[Collected data]
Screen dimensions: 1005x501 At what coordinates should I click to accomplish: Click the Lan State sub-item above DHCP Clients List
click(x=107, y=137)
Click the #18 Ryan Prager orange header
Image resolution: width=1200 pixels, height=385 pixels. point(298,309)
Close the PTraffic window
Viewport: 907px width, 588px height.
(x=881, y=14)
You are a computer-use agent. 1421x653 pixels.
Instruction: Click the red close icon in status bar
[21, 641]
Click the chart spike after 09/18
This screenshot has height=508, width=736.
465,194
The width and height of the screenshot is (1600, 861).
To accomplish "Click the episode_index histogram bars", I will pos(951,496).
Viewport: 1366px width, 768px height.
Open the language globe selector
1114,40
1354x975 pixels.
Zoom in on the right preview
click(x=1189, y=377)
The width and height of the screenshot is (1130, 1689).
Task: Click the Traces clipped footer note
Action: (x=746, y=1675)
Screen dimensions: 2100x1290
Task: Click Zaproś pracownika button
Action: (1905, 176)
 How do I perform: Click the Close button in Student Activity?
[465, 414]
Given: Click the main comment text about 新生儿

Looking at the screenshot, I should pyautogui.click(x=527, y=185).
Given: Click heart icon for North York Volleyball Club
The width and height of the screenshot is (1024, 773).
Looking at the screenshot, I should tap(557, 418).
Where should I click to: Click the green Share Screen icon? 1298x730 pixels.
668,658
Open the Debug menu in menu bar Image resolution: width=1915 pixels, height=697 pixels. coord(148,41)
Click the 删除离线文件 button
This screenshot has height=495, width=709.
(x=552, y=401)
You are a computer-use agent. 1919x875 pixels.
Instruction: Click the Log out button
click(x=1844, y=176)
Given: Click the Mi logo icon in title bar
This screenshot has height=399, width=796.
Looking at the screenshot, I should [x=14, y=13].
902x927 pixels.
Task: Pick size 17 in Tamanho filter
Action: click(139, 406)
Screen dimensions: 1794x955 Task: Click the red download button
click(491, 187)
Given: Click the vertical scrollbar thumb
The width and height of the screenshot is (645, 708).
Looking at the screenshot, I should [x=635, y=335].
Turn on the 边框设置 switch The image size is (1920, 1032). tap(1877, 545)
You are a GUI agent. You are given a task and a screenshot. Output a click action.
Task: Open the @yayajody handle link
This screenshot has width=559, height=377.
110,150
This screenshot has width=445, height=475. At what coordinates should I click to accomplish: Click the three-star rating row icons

=== Required work ===
Transcribe the records above exactly, beginning at the line that contains "The width and height of the screenshot is (1024, 773)." and ending with the line that contains "Given: Click the Mi logo icon in title bar", both included, and nothing else.

=== The completed task ===
The width and height of the screenshot is (1024, 773).
Looking at the screenshot, I should tap(557, 418).
Where should I click to: Click the green Share Screen icon? 1298x730 pixels.
668,658
Open the Debug menu in menu bar Image resolution: width=1915 pixels, height=697 pixels. coord(148,41)
Click the 删除离线文件 button
This screenshot has height=495, width=709.
(x=552, y=401)
You are a computer-use agent. 1919x875 pixels.
Instruction: Click the Log out button
click(x=1844, y=176)
Given: Click the Mi logo icon in title bar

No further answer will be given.